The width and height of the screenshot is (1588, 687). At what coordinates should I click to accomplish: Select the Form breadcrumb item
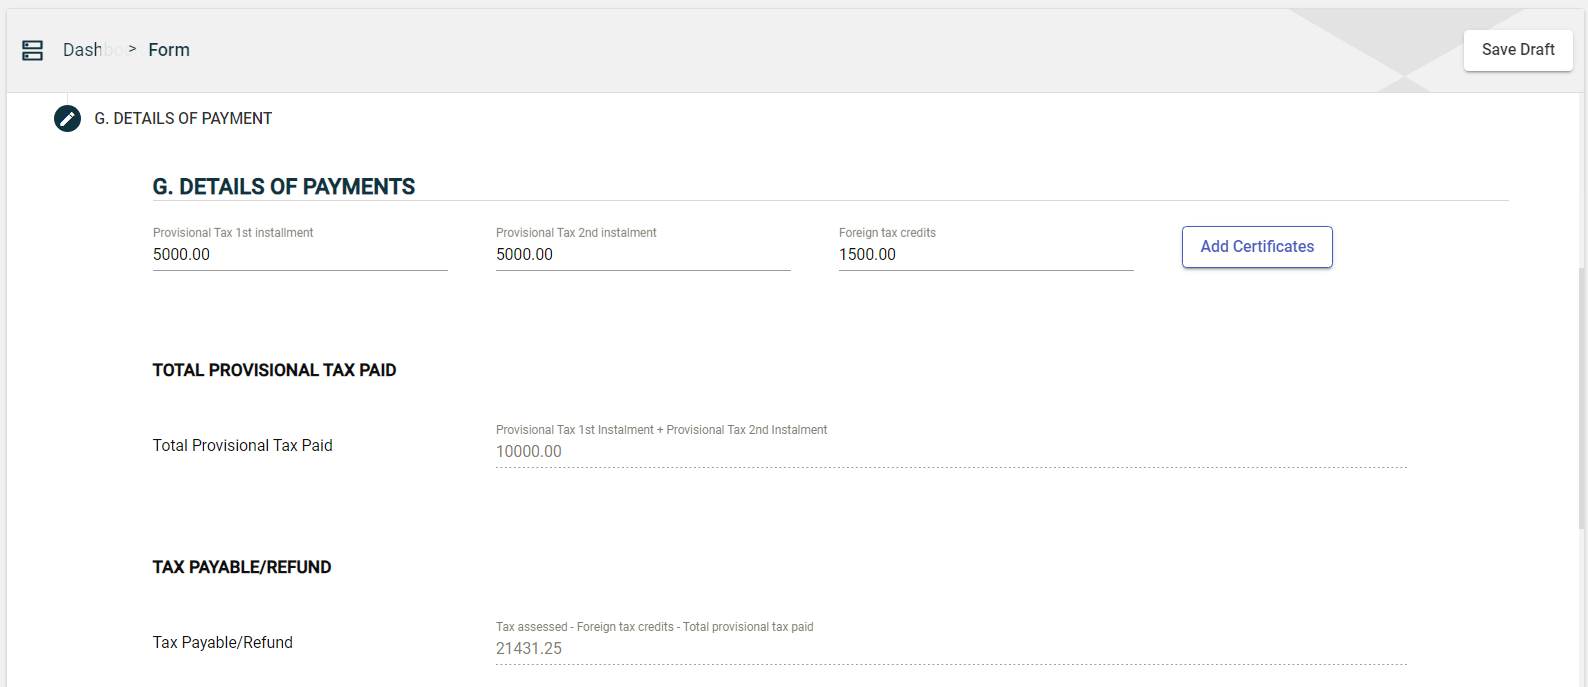[x=169, y=50]
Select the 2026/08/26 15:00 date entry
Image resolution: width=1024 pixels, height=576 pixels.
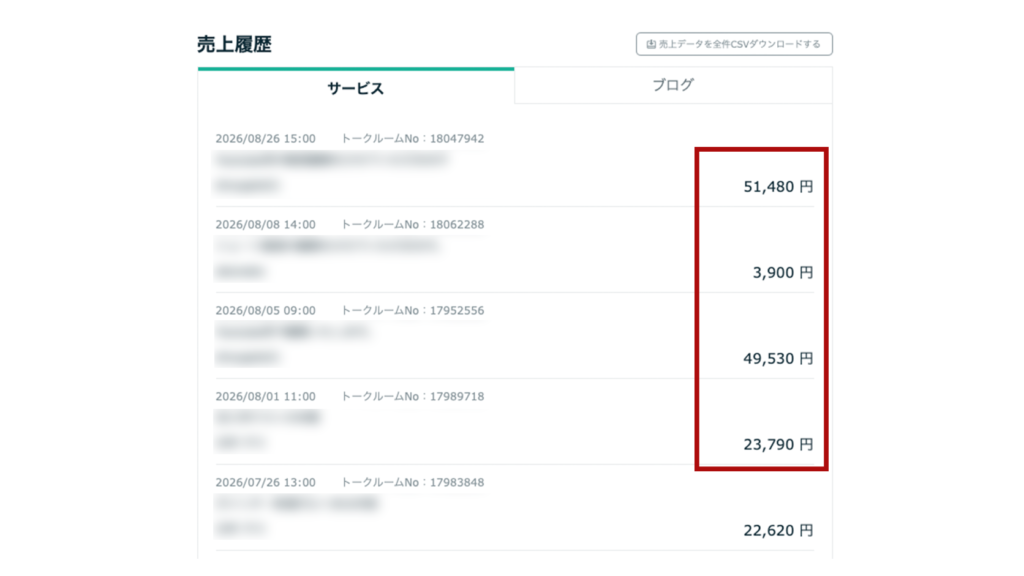tap(265, 138)
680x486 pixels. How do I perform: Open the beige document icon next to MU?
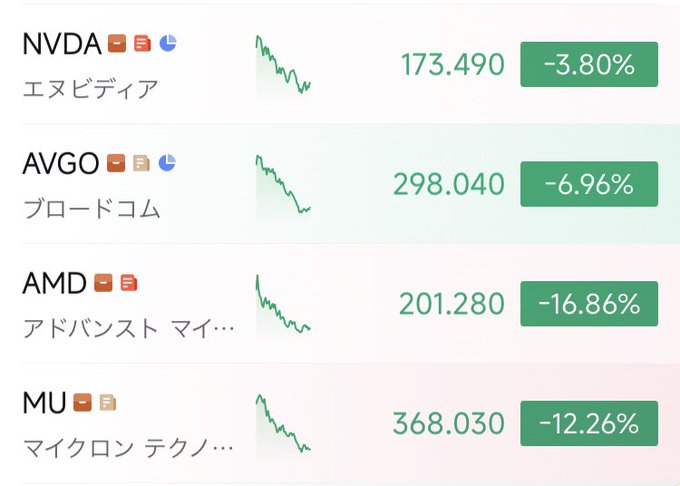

--------------------------------------------------

Problem → The records above should be duplicated exactly, with none of their pictures kept.

Solved problem →
The width and height of the screenshot is (1588, 687). At what coordinates should I click to accomplish: Select the Form breadcrumb item
[x=169, y=50]
Select the 2026/08/26 15:00 date entry
Image resolution: width=1024 pixels, height=576 pixels.
tap(265, 138)
680x486 pixels. How do I perform: Open the beige document icon next to MU?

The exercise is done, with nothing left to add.